This topic seems to be spreading like wildfire on the Internet. People without work are desperately looking for credit to fill their financial holes. But what exactly is behind the statement “Loan for the unemployed”?
Resourceful and dubious credit intermediaries have set themselves the task of taking advantage of the financial hardship and the desperation of the unemployed and converting it into loan commissions or loan fees.
Problems with the loan application for the unemployed
As a rule, a bank is only granted a loan if the borrower has current income (i.e. has work) or appropriate collateral (such as real estate, motor vehicles, securities, savings, etc.). Current unemployment income no longer applies to the unemployed, so all that remains is the collateral. The question now arises if you already have no income, except probably unemployment benefit or Social welfare, whether you offer your “assets” as security.
Use of collateral without current income
Since it is usually not foreseeable when a job can be taken up again, pledging collateral is a very risky undertaking. If the loan cannot be serviced from current income and the payments fail to materialize, the lenders will next be waiting for the collateral to convert it into face value. So you have not got any further and the wealth that has been laboriously generated over a long period of time seems to be melting away.
Sticking point: loan interest
If you want to take out a loan from a bank, the creditworthiness, i.e. the creditworthiness, is first determined. Based on this value, the bank sets an interest rate for granting a loan by calculating the default risk (according to fixed guidelines). The poorer the credit rating, the higher the bank calculates the default risk and the higher the loan interest.
If it is now, as the saying goes, a “loan for the unemployed”, no credit rating can be determined from the income.
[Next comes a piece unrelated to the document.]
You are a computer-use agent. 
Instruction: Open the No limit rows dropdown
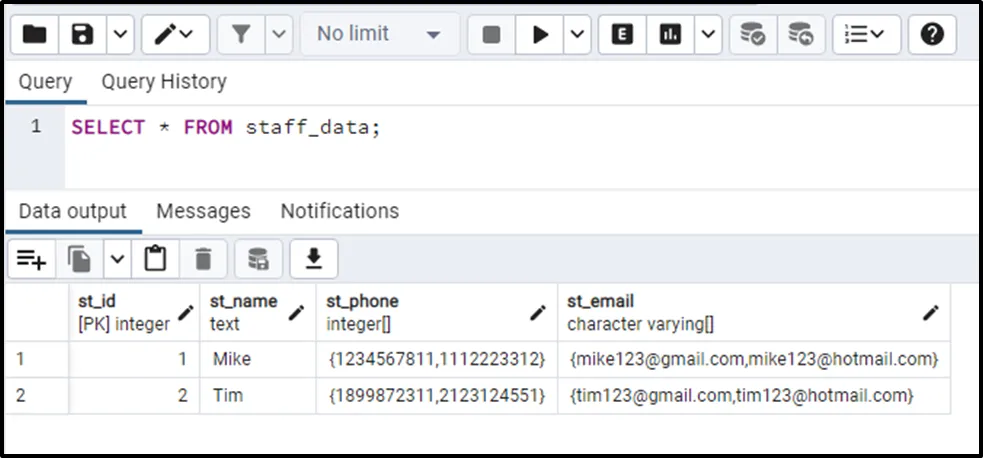pos(378,35)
The borrower (in this case the unemployed) will not receive a loan because he is not creditworthy, so the risk of default is so high that the bank would not grant a loan.
Dubious credit brokers
With common sense, you have to ask yourself now: “If a bank doesn’t give me a loan, why should someone else give me a loan even though the bank lives on it ?!”
This is exactly where these credit intermediaries start, because the people who apply for a loan do not ask this question. You only see that no loan was granted, but somehow money has to come “ashore”.
It is promised that loans will be given without any evidence or collateral. This is complete nonsense! No reputable company would grant loans without knowing the repayment. Most of the time, the credit intermediaries take lavish fees for this. The “loan for the unemployed” turns out not to be a financial blessing, but rather a cost or debt trap, since in the end only fees are paid without the loan seeker seeing any money.
If someone has been found who lends money (except from the family and friends) without receiving collateral for it, this will usually amount to double-digit loan interest and will most likely already be in the criminal “credit shark” sphere. See also: Credit usury
Loan for the unemployed – we advise against!
If you are in the predicament of having lost your job, you should concentrate fully on finding a job as soon as possible. We strictly advise against “tying up” any loans or credit intermediaries without a fixed income, since the resulting risk cannot be assessed. One should rather think about where there is still potential for savings, even if it is only so small, to improve the financial situation a little.
If you conclude a loan at the end of the day, you are still without an employment relationship, have tied up your household budget with fees and in the end only more debts remain.